Local scouts brave cold at Camp Anderson

The temperatures may still have been below zero, but it wasn’t enough to stop 13 local scouts from enjoying the annual Boy Scout/Webelos winter campout earlier this month.
“We had a little mix of it all,” said Boy Scout Troop 300 Scoutmaster Pete Kreckel. “We left and it was cold. Woke up to some pretty nice weather on Saturday. Fell asleep in the cold Saturday night and woke up to freezing rain in the morning.
“All in all, it’s what we needed. It was a great experience for the guys.”
After four months of the longest winter in a long time, most residents of Tyrone are “fed up” with the snow, the ice and the cold. As the old adage goes: “When life gives you lemons, make lemonade.”
That’s exactly what the scouts did – had fun despite the conditions.

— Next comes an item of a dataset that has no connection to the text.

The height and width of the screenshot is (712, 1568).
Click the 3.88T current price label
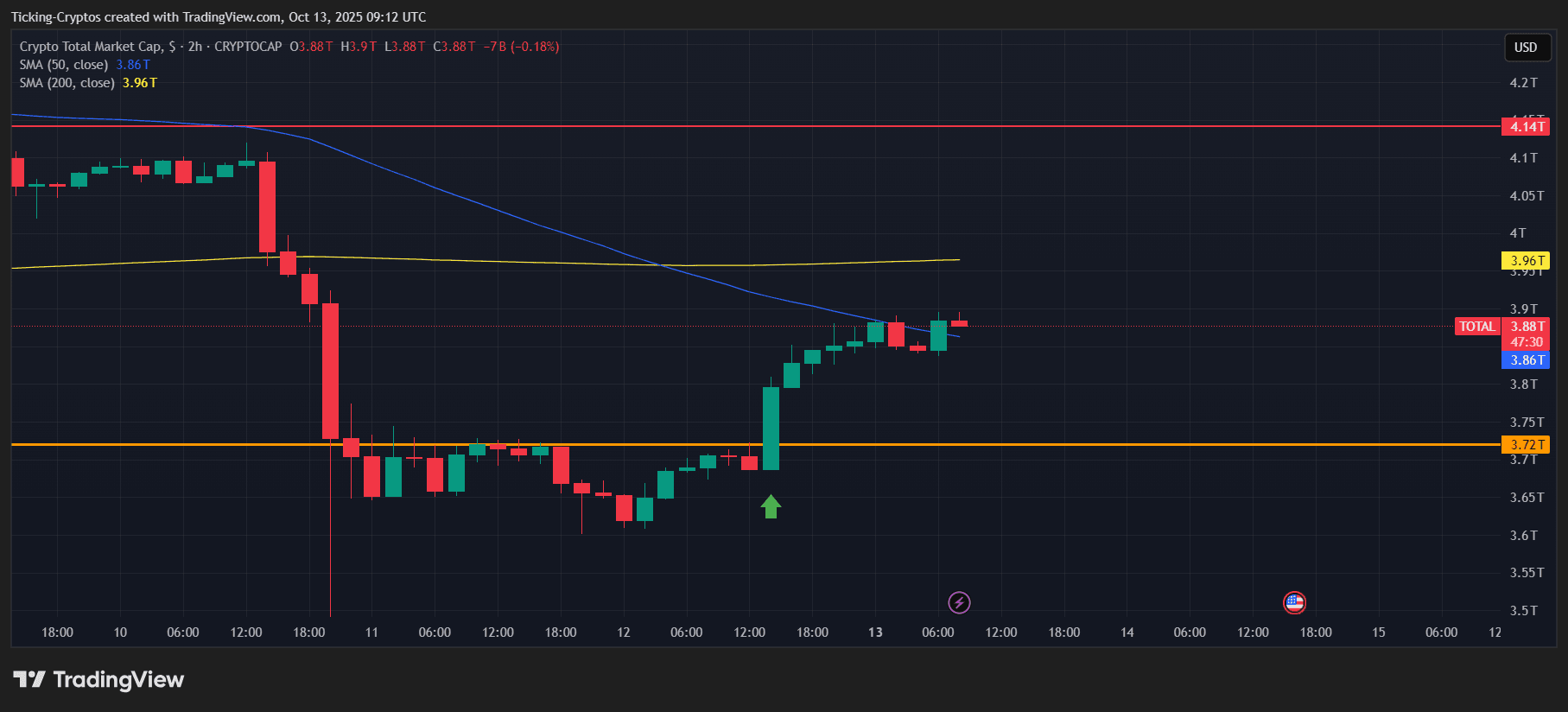1527,327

“Everyone had a great time and learned a lot,” said Kreckel. “It was unbelievable to learn that a lot of the kids were never on ‘real’ ice. Some had gone to ice skating rinks, but some never set foot on a frozen lake.”
Kreckel and assistant Scoutmaster Mark Raffetto took an ice auger to test the safety of the ice on the lake. After drilling through 12 inches of ice before hitting water, the scouts were allowed on the lake.

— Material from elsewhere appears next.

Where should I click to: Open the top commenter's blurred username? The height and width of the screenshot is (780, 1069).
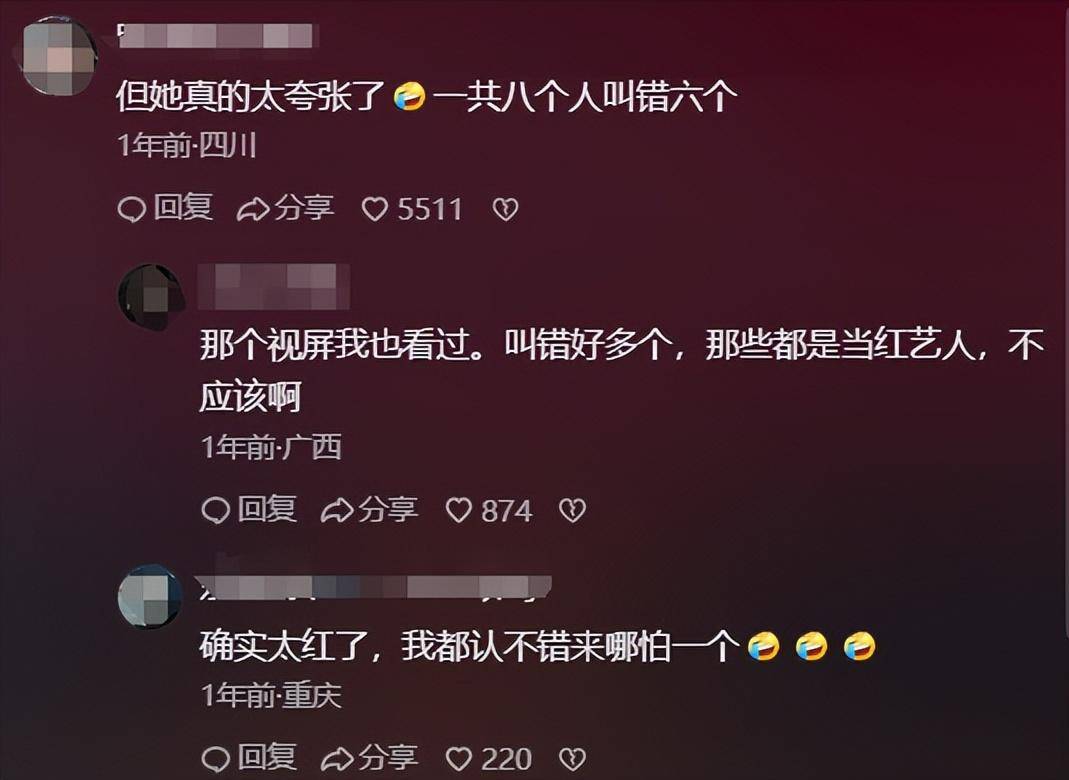tap(218, 35)
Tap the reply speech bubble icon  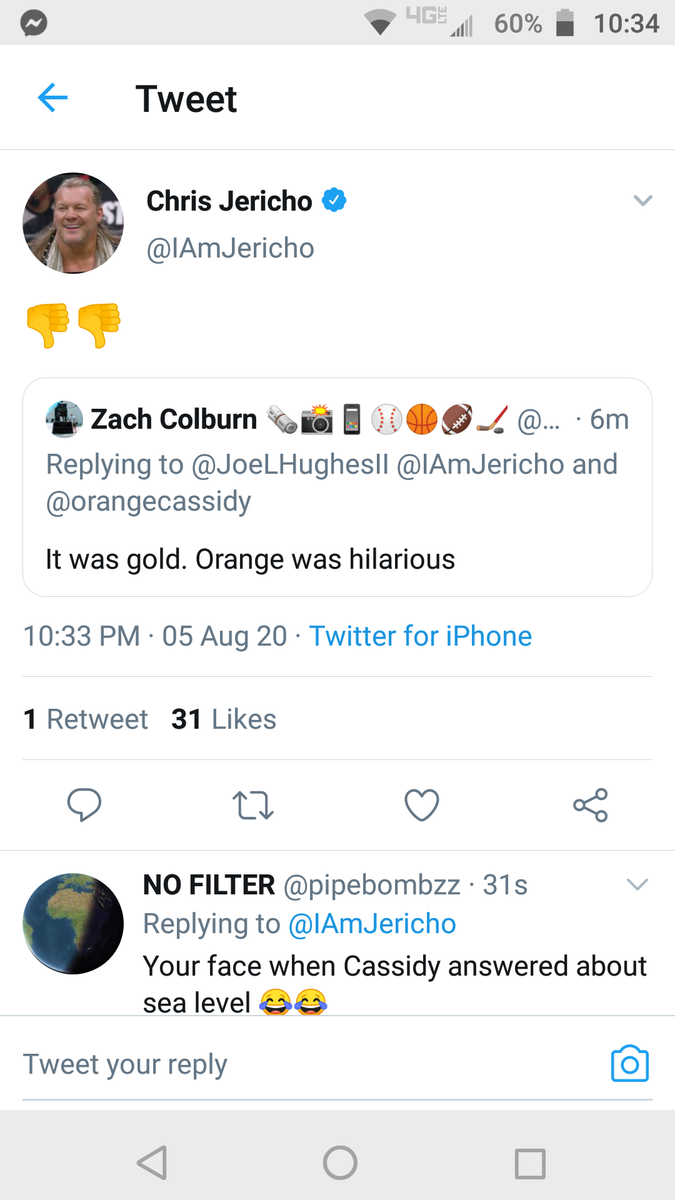click(84, 804)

The scouts learned that four inches of ice is the lower safety limit, and with the 12 inches that were present, the scouts found they were pretty safe.
“The night before, my son, Philip, asked if we could take some tip-ups along,” said Kreckel, noting that tip-ups are used for ice fishing. “I told him I didn’t think there were any fish in the lake, but told him to gather them up anyway.”
They were lucky they did.
Philip, an experienced ice fisherman, set the tip-ups to demonstrate how to ice fish. During the first demonstration, the flag popped up on the tip-up and scout Caleb Dillon set the hook and landed a 9-inch rainbow trout. Later on, two more rainbows were caught and released.
“I really didn’t think there were any fish in there,” said Kreckel.
On Saturday, the scouts executed field exercises and practiced scouting techniques.
Cubmaster Raffetto and assistant Todd Cardamone worked with pocket knife safety and techniques with the Cub Scouts. The Boy Scouts worked along with the Cub Scout dens to teach them safety and knife handling.
Bear Den from Cub Scout Pack 300 came out for the day and to hone their Cub Scout skills.
During a well-deserved break from the demonstrations and exercises, the scouts rode sleds, hiked and played chess.
After preparing their dinner, eating, then cleaning up, the scouts work on first aid by demonstrating proper splinting techniques for arm fractures, as well as how to make a sling from the neckerchief.
“On Sunday morning, the scouts woke up to howling winds and an ice covered camp,” said Kreckel. “They got their gear packed and broke camp.”
According to Kreckel, the weekend is an annual event designed to bring Cub Scouts together with Webelos Scouts. He said this pairing allows the older scouts to work with the younger scouts to prepare them for their next step in the scouting life.
“The scouts learned much about rescue techniques and first aid, but the most important lesson learned was to adapt to your surroundings,” said Kreckel, “and have fun the whole time.”
Those attending from Boy Scout Troop 300 were Philip Kreckel, Dave Rudy, Jeff Glace, Caleb Dillon, Chris Kirkpatrick, Tyler Poorman and Wes Young. The Webelos were Will Zimmerman, Pierce Cardamone, Dan Isenberg, Logan Harper, Matt Briggs and Derek Dasher.